Friday, March 7, 2014

November 2013 - February 2014: EOL/Traitbank Integration, On-going Benchmark, Exploratory Visualizations

Unlike the silence of this blog, progress has occurred in all fronts of the ENVIRONMENTS-EOL project. Many sub-parts of which are now either finished, or nearing completion.

Have you seen ENVIRONMENTS-EOL predictions in the Encyclopedia of Life?

Early in 2014 the Encyclopedia of Life (EOL) released its new version, along with Traitbank, its novel data search facility. Among other innovative biodiversity research features, Jennifer Hammock, Patrick Leary, Katja Schulz, Cyndy Parr (and anyone else I may be omitting) have incorporated ENVIRONMENTS-EOL predictions into the EOL system.

As shown on the left Environment Ontology (ENVO) descriptive terms associated with a taxon (in this example: Hexanchus griseus, the Bluntnose Six-gill Shark), can be seen both in the Overview, Quick Facts (short list, upper-right part of the figure), and under the Data Tab (extended list, lower-right part of the figure).

Such features render the ENVIRONMENTS-EOL predictions accessible for all EOL users indifferent of the Information Technology skills.

Due to natural language intricacies, such as the multiple meanings a word may have, erroneous predictions will occur. As described in previous posts (April, July 2013), ENVIRONMENTS-EOL has been developed in iterative cycles aiming to identify and handle the most prominent of such errors.

An improved version of the ENVIRONMENTS tagger is now ready and the release of a new ENVIRONMENTS-EOL annotation dataset is in preparation.

Named Entity Recognition (NER) Evaluation
In a text-mining point-of-view, the work on the ENVIRONMENTS-600 corpus has been concluded; the Inter Annotator Agreement having been the last step of the process.

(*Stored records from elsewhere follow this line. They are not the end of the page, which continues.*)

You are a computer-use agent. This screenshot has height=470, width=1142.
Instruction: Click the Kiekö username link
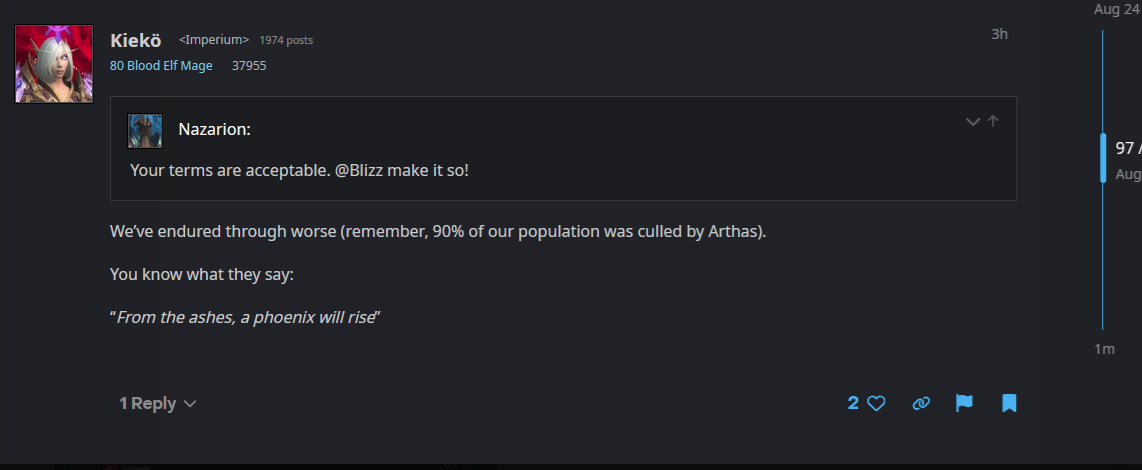[136, 40]
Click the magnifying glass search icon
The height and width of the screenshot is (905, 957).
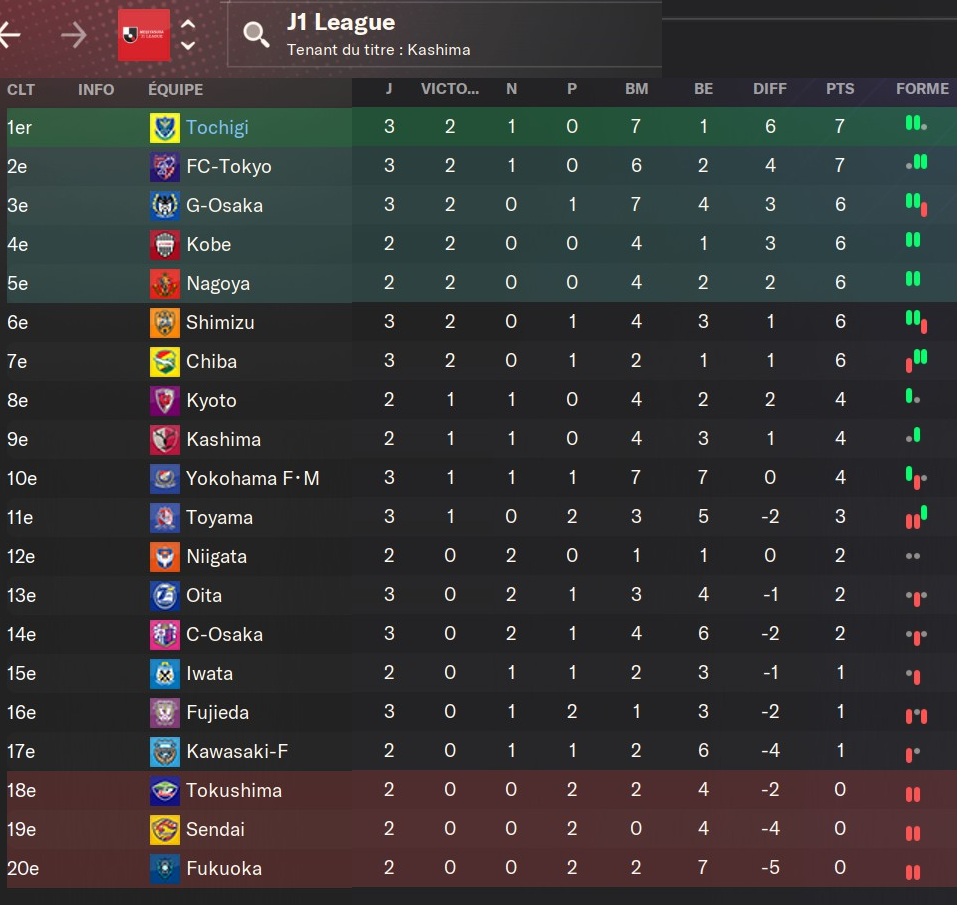pyautogui.click(x=257, y=35)
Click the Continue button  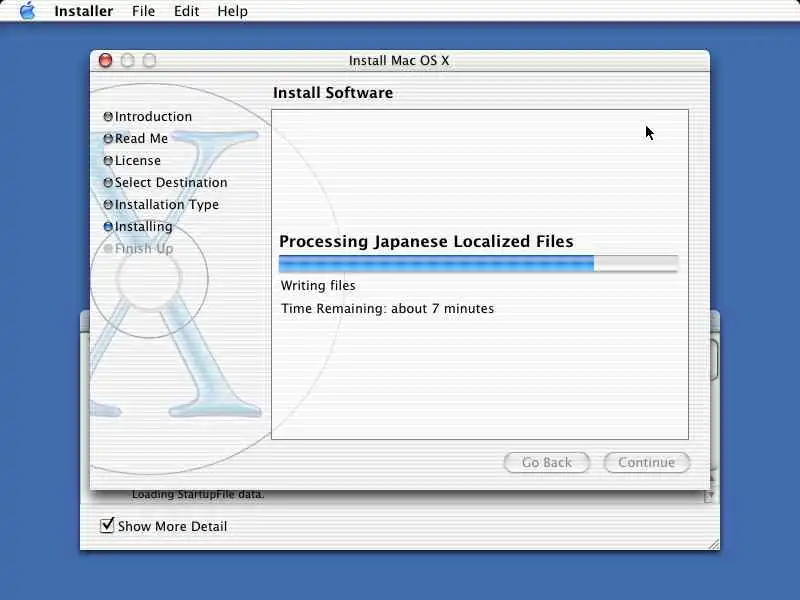tap(646, 462)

The tagger evaluation in terms of precision and recall is nearly complete. Points of particular interest were:
  • the handling of multiple EnvO identifiers having been mapped to a term by the curators, and/or being returned by the tagger
  • the hierarchical relationship of curated/predicted terms according to EnvO
  • the NER evaluation for distinct EnvO sub-graphs only (e.g. only for environmental features, or habitats, or environmental materials)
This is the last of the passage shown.